A more hopeful message emerged from climate scientist Prof Michael Mann at a recent briefing hosted by Covering Climate Now (CCNow), a media body supporting coverage of climate issues. He said we are not doomed if we act quickly, thanks to an under-reported scientific understanding which suggests that if carbon emissions are stopped altogether – albeit a target we are some way off – surface temperatures will quickly stabilise.
This runs contrary to the pervasive idea that a certain amount of warming is baked in for decades to come. "As soon as emissions are cut to zero, temperature rise can stop in as little as three years. Three years, not the 30-40 years that almost all of us as journalists thought was the scientific consensus," noted CCNow director Mark Hertsgaard.

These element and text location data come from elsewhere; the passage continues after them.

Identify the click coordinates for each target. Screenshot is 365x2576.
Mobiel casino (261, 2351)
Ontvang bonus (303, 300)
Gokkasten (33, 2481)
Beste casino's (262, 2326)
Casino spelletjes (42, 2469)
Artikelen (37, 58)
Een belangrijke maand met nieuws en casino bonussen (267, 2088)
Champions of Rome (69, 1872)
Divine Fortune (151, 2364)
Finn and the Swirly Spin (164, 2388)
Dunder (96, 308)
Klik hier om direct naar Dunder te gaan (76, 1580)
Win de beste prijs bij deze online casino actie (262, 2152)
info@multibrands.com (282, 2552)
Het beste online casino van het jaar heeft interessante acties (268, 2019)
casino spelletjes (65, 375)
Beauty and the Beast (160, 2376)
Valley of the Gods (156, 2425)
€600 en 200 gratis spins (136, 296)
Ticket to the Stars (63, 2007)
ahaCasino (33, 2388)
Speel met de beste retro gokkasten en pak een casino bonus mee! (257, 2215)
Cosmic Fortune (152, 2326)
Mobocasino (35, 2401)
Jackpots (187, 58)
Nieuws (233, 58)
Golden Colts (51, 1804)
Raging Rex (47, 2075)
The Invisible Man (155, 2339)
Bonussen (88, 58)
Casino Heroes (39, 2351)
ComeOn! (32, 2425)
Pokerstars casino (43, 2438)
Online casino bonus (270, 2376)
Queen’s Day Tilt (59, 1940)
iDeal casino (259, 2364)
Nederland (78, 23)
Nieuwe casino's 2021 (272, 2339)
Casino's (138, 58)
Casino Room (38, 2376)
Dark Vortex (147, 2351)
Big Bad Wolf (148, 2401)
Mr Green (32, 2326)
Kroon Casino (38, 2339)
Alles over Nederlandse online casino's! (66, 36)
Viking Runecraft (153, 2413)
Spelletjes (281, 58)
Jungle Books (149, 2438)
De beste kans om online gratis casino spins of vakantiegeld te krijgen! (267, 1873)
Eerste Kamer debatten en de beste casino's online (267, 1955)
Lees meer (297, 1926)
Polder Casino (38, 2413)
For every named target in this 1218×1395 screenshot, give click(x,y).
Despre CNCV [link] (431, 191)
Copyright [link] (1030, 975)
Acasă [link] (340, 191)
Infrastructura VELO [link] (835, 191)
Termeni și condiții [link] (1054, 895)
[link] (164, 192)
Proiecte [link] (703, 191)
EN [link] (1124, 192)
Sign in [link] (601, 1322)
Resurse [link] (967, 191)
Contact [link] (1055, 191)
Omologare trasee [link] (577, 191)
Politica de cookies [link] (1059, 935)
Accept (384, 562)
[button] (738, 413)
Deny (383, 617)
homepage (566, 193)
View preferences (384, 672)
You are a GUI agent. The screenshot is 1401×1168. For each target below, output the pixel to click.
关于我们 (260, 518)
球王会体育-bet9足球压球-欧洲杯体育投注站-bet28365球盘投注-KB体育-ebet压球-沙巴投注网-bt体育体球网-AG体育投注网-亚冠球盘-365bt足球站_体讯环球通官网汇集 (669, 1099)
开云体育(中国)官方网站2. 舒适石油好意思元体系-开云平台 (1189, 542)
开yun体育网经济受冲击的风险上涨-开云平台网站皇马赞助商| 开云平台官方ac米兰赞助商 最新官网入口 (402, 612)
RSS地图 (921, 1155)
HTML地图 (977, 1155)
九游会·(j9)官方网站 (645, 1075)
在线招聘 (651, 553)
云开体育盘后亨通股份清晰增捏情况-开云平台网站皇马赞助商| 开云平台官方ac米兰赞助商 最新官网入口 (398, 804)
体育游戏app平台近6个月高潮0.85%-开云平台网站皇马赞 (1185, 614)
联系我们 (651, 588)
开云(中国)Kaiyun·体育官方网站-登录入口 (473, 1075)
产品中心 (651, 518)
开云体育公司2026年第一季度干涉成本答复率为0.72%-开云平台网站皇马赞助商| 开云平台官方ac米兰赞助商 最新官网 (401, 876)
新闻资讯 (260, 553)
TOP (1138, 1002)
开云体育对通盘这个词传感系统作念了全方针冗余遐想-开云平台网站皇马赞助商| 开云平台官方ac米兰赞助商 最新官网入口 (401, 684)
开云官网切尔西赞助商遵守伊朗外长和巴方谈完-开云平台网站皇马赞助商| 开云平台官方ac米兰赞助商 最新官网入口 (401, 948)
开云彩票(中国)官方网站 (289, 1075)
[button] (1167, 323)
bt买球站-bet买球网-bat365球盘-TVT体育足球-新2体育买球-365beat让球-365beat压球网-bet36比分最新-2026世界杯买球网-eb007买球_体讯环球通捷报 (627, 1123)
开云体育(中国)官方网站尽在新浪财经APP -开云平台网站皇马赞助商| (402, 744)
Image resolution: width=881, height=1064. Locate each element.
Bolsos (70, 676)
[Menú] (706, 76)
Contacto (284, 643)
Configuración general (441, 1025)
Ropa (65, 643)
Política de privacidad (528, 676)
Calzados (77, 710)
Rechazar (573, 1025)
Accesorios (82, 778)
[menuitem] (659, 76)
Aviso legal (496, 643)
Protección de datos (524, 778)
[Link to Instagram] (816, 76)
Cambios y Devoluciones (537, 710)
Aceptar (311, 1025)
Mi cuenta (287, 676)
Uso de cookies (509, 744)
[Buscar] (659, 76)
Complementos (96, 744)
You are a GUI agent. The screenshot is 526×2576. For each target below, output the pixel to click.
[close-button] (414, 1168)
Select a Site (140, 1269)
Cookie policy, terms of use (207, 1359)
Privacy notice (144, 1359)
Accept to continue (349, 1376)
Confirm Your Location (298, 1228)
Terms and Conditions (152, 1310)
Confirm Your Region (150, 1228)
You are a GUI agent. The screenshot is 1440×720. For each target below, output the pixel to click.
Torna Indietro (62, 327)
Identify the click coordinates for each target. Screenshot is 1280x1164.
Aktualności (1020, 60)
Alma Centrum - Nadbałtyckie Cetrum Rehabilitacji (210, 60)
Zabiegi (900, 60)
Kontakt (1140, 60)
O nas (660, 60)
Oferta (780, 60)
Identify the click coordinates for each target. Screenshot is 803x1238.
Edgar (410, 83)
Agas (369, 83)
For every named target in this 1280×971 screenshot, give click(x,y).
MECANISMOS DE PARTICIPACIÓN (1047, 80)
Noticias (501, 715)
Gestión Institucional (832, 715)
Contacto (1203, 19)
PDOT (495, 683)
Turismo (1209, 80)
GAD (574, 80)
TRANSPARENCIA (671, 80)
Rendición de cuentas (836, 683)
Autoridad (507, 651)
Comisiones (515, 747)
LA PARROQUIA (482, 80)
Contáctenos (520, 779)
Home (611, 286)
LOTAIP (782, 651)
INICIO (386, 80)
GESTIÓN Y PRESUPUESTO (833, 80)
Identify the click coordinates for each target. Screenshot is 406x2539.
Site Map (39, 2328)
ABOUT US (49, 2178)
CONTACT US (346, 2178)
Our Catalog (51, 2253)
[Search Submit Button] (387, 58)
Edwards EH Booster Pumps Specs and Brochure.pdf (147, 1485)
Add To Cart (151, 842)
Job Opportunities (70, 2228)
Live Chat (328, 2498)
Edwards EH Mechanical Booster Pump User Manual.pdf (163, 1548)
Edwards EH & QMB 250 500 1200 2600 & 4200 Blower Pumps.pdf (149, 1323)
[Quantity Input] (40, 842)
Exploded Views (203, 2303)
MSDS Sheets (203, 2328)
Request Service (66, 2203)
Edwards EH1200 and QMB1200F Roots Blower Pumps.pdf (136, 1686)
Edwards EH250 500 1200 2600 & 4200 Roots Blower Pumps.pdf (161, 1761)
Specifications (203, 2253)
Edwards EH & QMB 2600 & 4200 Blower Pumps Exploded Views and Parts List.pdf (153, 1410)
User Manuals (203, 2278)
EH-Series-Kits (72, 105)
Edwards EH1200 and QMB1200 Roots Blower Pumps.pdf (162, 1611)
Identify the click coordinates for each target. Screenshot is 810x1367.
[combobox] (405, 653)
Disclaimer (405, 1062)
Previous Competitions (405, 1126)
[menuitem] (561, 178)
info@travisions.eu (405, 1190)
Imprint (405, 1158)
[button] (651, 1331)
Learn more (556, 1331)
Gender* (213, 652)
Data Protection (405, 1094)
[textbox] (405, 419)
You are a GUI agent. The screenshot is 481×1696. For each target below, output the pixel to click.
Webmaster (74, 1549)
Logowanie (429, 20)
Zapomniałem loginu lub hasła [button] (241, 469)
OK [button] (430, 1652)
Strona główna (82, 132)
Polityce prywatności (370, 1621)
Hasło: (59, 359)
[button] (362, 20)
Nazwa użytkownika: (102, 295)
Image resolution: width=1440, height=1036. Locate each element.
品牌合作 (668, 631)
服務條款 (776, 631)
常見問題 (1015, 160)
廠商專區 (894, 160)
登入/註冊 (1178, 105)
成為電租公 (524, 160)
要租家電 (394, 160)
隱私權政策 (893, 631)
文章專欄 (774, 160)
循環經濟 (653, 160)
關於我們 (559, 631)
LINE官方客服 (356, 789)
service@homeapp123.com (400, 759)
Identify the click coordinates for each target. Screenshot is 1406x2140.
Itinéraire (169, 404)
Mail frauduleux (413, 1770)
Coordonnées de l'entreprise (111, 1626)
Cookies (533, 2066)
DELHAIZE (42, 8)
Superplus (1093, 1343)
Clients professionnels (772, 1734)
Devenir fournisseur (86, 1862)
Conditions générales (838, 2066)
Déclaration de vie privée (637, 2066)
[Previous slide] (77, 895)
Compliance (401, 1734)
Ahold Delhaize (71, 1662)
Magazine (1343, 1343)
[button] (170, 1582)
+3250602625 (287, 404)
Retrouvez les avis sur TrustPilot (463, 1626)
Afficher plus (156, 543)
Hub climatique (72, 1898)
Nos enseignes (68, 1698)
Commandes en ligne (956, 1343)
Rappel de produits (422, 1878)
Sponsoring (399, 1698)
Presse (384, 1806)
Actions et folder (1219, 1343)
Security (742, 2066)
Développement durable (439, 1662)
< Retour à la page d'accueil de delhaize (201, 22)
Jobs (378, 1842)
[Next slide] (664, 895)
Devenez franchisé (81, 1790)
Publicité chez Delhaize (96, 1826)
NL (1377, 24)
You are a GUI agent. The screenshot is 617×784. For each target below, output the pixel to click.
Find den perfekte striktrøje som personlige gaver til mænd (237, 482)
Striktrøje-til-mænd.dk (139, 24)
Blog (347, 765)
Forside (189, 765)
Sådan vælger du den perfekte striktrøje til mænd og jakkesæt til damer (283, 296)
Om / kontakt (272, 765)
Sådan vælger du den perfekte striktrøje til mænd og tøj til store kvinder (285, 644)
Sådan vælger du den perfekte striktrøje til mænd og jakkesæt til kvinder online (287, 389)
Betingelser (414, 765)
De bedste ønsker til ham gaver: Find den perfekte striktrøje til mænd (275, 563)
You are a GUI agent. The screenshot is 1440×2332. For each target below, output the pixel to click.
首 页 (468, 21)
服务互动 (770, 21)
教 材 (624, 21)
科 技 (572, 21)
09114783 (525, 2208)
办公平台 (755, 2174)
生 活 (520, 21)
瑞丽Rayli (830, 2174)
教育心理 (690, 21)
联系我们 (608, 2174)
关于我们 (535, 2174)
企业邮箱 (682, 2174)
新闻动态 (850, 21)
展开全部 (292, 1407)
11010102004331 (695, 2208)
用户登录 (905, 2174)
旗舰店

That means humanity "can still limit temperature rise to the 1.5-degree target but only if we take strong action now".
This is not a get-out-of-jail free card, they underlined in a Washington Post piece this week written with Saleemul Huq of the International Centre on Climate Change and Development in Bangladesh, but “understanding that we can still save our civilisation if we take strong, fast action can banish the psychological despair that paralyses people”.
Global temperatures will not fall if emissions go to zero, they added, so the planet’s ice will keep melting and sea levels will keep rising. “But global temperatures will stop their relentless climb, buying humanity time to devise ways to deal with such unavoidable impacts. In short, we are not irrevocably doomed, or at least we don’t have to be, if we take bold, rapid action.”